***** PASSAGE SHOWN *****
Closed cprschmid closed 8 years ago

cprschmid commented 8 years ago

I have read the documentation looking for an example on how to setup (reader, network configuration) a regression problem (e.g., predict housing prices from various inputs). However, the (reader) examples describe only classification or sequence learning tasks.

I there any information anywhere that I could use to to get started with a regression task?

My main 2 questions are:

  1. How do I specify the regression (output) target value using the CNTKTextFormatReader (in the deprecated UCI Fast Reader I could specify the value on the same line)?
  2. What is the recommended output layer configuration? Softmax works great for classification but not for regression (same for Sigmoid).
mfuntowicz commented 8 years ago

Hi,

You can find an example of a regression task in the Wiki All your questions are addressed inside :)

Let us know if you need more assistance. Hope it helps, Morgan

cprschmid commented 8 years ago

I didn't mean Logistic Regression as the model algorithm, but rather a regression task where the goal is to predict a value (e.g., housing prices, stock prices, etc.) rather than classifying the input image or sequence learning.

The example you pointed me to says "... Because we are performing binary classification, we could set this up either as a multi-class classification problem ..."

mfuntowicz commented 8 years ago

You just need to change the output layer to a linear one:

p = w * features + b

Change the objective function in order to minimize SquareError

criterionNodes = (err)

and remove the unecessary line :

lr = Logistic (labels, p)

It'll output real values, and you'll train your network to minimize the error between the network output and the real one :)

Morgan

cprschmid commented 8 years ago

I am trying to get a simple example working. Simple because the training and the test data are exactly the same. Furthermore, the relationship between the inputs and the labels is strictly linear so it should be learned correctly:

|F 1.0 1 |L 10
|F 2.0 1 |L 20
|F 3.0 1 |L 30
|F 4.0 1 |L 40

I am using the following network definition (it is doing mean and variance normalization, but somewhere I read that CNTK will do that automatically?):


# macros to include
load = ndlDLTMacros

# the actual NDL that defines the network
run = DNN

ndlDLTMacros = [
    featDim = 2
    labelDim = 1

    features = Input(featDim)
***** DATA EXTRACT *****
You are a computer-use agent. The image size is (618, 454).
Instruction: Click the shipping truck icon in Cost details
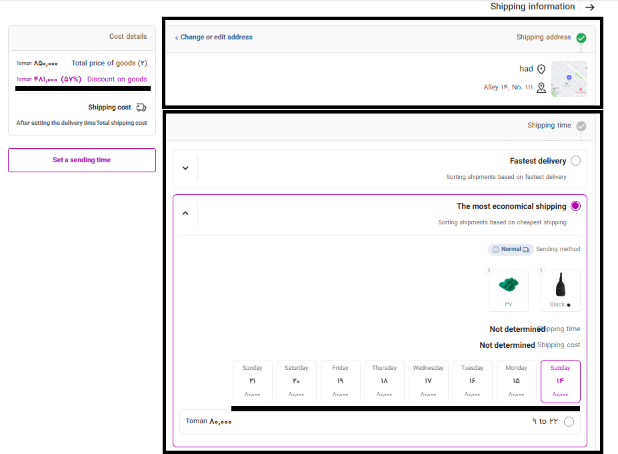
*****
* _DO THIS_: Decide whether each of these statements agrees with the forum thread on regression. Answer yes or no for each, and quote the words of the thread that decide it. 1. The reader examples in the documentation cover only classification or sequence learning tasks. 2. The suggested change sets the objective function to minimize SquareError. 3. In the simple example, the training data differ from the test data.

* _SOLUTION BELOW_:
1. Yes: "the (reader) examples describe only classification or sequence learning tasks."
2. Yes: "Change the objective function in order to minimize SquareError"
3. No: "the training and the test data are exactly the same."